La Corte costituzionale ha ribadito che «tali colloqui costituiscono una legittima espressione del diritto all’affettività e alla coltivazione dei rapporti familiari» e che possono essere negati solo per «ragioni di sicurezza o esigenze di mantenimento dell’ordine e della disciplina», ossia per il comportamento non corretto del detenuto o per ragioni giudiziarie, in caso di soggetto ancora imputato.

«Vanno subito delineate le modalità e definiti gli spazi»

«Con nettezza la Corte costituzionale aveva affermato, con la sentenza numero 10 del 2024, che dovesse essere garantito il diritto all’affettività e alla sessualità dei detenuti. Aveva anche scritto in quella sentenza che l’amministrazione dovesse applicarla senza attendere ulteriori modifiche normative», dice Patrizio Gonnella, presidente di Antigone. «È solo una questione, dunque, di volontà politica e gestionale. Vanno fatti tutti gli sforzi possibili per assicurare un diritto che non è derubricabile a mera aspettativa o a desiderio. Vanno subito delineate le modalità e definiti gli spazi. Ogni melina è un disattendere le supreme decisioni dei giudici, come ricordato dalla Cassazione».

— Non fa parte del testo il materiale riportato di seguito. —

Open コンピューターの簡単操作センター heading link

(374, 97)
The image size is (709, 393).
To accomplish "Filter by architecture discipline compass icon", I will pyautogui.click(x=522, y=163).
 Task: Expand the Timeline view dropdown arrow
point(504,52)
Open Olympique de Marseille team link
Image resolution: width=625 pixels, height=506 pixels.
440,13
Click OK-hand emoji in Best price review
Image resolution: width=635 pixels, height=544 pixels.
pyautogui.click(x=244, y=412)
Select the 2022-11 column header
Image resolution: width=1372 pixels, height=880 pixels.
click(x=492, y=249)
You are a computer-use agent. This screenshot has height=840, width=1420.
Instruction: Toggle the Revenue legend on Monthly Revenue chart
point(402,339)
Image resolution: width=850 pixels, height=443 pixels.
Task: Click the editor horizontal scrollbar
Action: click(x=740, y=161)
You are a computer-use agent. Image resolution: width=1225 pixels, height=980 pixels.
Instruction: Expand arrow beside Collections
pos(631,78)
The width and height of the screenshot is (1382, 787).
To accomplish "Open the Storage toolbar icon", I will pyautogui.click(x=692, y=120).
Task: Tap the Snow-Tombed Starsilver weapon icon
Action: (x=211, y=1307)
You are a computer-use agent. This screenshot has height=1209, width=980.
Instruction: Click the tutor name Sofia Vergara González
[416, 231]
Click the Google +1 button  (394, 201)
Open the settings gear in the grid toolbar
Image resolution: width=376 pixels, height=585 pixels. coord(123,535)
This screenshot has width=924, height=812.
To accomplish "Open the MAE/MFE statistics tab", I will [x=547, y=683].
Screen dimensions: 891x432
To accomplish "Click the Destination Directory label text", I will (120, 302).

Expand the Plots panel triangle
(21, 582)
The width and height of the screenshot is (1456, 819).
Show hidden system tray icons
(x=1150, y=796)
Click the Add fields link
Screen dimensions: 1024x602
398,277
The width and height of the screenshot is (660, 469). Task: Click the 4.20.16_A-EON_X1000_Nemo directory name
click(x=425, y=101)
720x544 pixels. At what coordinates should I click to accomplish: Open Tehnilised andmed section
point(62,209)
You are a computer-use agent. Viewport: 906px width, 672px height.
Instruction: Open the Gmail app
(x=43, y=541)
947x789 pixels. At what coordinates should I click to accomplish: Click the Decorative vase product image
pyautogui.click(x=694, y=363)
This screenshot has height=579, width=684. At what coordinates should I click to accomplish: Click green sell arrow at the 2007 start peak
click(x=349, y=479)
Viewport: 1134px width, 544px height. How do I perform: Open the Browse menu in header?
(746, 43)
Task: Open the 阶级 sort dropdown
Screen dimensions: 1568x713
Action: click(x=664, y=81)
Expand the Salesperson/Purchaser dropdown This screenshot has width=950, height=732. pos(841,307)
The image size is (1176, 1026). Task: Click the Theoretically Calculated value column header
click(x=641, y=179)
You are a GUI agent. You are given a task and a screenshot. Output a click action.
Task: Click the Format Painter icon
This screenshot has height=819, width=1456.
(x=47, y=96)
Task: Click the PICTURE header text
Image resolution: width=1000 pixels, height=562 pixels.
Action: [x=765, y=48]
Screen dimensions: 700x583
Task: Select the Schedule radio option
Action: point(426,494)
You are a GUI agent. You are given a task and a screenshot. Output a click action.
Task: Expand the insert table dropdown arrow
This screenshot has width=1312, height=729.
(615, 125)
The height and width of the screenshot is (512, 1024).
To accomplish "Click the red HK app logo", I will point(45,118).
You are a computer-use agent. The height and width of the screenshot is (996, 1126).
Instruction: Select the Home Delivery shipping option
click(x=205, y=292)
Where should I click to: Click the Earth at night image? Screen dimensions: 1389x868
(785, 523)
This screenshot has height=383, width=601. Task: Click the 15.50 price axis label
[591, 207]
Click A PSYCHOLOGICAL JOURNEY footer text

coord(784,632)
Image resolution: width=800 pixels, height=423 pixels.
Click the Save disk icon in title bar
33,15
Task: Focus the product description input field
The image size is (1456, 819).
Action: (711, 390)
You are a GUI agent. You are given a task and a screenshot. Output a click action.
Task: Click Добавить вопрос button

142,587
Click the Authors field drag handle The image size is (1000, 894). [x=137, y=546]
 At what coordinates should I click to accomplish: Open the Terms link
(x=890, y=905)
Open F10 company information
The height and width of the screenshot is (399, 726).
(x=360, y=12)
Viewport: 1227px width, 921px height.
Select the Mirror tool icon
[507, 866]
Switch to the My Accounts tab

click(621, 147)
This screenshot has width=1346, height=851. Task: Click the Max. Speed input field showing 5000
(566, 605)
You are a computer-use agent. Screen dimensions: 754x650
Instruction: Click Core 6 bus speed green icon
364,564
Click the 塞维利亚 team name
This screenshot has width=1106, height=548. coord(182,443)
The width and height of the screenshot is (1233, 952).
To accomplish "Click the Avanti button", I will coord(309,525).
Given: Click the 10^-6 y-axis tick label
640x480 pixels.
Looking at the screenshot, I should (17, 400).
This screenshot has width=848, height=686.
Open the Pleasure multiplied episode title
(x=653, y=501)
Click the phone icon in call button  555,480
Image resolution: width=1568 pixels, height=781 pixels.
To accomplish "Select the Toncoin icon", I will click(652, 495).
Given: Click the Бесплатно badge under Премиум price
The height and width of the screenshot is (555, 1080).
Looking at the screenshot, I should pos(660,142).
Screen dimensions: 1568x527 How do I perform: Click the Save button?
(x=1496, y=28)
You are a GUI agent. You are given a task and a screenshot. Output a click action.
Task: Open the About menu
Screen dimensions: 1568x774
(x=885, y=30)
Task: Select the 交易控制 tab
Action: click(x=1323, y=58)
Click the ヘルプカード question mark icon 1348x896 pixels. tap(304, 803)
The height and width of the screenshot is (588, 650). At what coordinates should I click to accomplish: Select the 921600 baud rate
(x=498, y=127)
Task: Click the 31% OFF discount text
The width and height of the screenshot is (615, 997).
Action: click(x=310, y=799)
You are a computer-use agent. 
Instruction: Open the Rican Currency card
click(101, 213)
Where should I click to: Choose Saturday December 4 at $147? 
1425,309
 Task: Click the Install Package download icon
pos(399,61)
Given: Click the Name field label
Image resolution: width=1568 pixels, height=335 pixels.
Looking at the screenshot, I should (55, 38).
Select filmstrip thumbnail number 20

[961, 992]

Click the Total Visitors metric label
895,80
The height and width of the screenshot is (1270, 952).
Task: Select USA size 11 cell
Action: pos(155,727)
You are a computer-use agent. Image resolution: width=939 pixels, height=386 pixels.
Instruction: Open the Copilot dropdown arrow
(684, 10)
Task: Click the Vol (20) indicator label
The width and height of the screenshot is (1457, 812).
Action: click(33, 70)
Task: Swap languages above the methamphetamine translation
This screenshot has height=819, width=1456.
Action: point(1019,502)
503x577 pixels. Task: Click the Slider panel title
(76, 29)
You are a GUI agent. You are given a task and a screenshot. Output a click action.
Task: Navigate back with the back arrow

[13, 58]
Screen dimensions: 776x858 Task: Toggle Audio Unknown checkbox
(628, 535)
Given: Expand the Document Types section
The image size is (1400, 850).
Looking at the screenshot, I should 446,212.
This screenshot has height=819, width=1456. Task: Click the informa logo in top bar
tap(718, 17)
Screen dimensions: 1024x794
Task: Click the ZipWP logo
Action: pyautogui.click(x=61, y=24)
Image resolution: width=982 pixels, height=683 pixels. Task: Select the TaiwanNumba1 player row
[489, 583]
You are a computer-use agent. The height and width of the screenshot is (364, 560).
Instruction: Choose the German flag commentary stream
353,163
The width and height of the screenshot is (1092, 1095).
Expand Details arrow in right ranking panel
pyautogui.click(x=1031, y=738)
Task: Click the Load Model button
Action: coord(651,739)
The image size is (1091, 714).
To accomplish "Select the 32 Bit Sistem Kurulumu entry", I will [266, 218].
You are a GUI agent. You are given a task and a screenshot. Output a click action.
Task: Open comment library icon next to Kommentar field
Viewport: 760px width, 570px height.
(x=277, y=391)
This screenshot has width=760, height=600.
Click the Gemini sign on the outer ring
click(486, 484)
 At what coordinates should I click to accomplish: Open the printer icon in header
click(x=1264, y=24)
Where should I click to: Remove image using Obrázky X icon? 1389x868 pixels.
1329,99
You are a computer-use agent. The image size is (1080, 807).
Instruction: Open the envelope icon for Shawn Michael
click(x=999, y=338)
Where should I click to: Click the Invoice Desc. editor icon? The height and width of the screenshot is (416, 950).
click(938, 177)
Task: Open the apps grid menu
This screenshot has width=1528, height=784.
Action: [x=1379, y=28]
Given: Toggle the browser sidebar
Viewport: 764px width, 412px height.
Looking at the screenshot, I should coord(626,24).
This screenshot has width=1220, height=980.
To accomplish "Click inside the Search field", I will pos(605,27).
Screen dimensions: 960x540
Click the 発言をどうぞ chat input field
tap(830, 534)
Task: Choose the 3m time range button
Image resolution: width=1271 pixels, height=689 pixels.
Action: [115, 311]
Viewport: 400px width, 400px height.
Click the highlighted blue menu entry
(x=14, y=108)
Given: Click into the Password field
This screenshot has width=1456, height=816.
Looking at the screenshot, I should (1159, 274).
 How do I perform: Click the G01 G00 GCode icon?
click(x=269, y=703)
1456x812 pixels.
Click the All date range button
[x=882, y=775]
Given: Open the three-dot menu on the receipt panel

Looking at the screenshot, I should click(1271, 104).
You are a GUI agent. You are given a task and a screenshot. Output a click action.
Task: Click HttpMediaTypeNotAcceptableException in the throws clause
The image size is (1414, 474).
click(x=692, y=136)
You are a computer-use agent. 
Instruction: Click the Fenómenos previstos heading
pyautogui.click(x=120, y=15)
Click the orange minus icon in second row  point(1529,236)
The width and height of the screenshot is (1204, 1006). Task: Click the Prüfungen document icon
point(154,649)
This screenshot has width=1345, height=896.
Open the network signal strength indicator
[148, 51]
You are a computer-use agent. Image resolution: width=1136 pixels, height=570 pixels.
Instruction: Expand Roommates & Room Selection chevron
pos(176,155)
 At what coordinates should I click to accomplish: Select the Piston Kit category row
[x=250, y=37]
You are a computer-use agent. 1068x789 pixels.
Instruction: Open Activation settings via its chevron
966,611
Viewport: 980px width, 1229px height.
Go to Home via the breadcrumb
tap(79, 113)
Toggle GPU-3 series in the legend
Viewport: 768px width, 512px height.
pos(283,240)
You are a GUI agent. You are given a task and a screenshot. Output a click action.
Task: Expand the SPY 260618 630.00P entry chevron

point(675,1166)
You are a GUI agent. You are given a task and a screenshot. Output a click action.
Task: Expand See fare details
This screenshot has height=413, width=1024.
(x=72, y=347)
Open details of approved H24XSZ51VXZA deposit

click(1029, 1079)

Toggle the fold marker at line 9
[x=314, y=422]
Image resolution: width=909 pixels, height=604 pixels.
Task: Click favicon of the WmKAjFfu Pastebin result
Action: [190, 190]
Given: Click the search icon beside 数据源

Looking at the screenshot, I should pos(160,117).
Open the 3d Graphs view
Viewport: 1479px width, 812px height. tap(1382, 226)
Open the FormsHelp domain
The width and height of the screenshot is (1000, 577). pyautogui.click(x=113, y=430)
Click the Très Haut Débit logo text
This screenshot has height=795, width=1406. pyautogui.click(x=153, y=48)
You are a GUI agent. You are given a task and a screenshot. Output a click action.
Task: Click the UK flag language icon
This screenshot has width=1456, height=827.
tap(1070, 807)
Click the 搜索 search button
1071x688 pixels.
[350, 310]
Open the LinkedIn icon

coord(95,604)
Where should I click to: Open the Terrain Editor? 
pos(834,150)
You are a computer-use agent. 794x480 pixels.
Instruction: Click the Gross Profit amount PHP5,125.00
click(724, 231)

Sessualità e affettività per un carcere con meno tensioni

La sessualità e l’affettività «hanno a che fare con la dignità umana e con la salute delle persone. Se fossero pienamente garantiti, superando il tabù del sesso, avremmo un carcere con meno tensioni», prosegue Gonnella. «Dunque, un vantaggio anche per chi lavora in carcere, stressato dal sovraffollamento e da un modello carcerario chiuso e senza prospettive per tutti».